Les déclarations, mercredi 2 février, de Yazid Zerhouni sur l’interdiction de la marche du 12 février et la non levée de l’état d’urgence n’ont pas provoqué d’étonnement parmi les membres de la Coordination nationale pour le changement et la démocratie. « On ne peut s’attendre à une autre réponse des gens qui vivent et qui se protègent par cet état d’urgence et par la répression », assure Rachid Maalaoui, secrétaire général du Snapap et l’un des initiateurs de la marche du 12 février. « Nous, on veut le changement et ces gens font partie des responsables qu’on souhaite changer », a‑t‑il ajouté dans une déclaration à TSA.

Pour M. Maalaoui, cette dernière sortie médiatique du vice‑premier ministre est une provocation. « Les gens qui nous gouvernent sont dangereux. Ils veulent que le sang coule dans le pays pourvu qu’ils arrivent à garder leurs intérêts. Il y aura des gens qui vont mourir, qui vont se brûler… On ne peut faire ce genre de déclarations dans des situations pareilles », insiste‑t‑il. Et d’ajouter : « Il va être jugé comme on a jugé les autres dictateurs. Qu’il en soit sûr… Même le chef d’état du Yémen a déclaré qu’il n’allait plus se représenter dans les prochaines élections. Ils ont compris. Mais ces gens‑là ne veulent pas comprendre… ».
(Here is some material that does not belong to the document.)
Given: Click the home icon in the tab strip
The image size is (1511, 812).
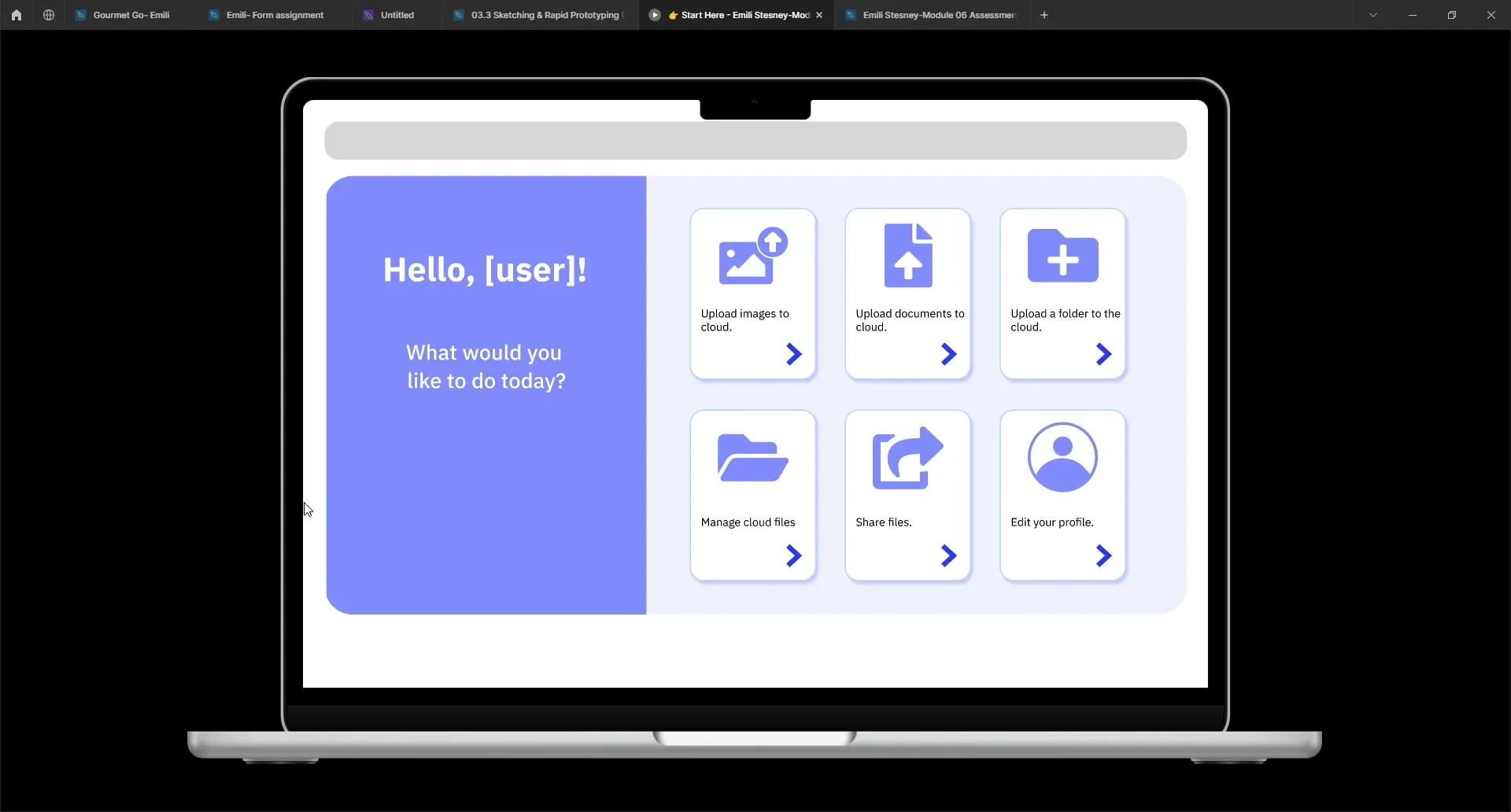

Dans ces déclarations, Yazid Zerhouni était plus catégorique que ne l’était, il y a quelques jours, le premier responsable du département de l’Intérieur, Dahou Ould Kablia. Rappelant que les marches sont interdites à Alger pour des raisons sécuritaires, M. Ould Kablia n’avait pas exclu que la levée de l’état d’urgence puisse faire l’objet de discussions au sein du gouvernement. Interrogé en marge de la clôture de la session parlementaire d'automne, M. Zerhouni, affirme quant à lui : « Nous n’allons pas lever l’état d’urgence ».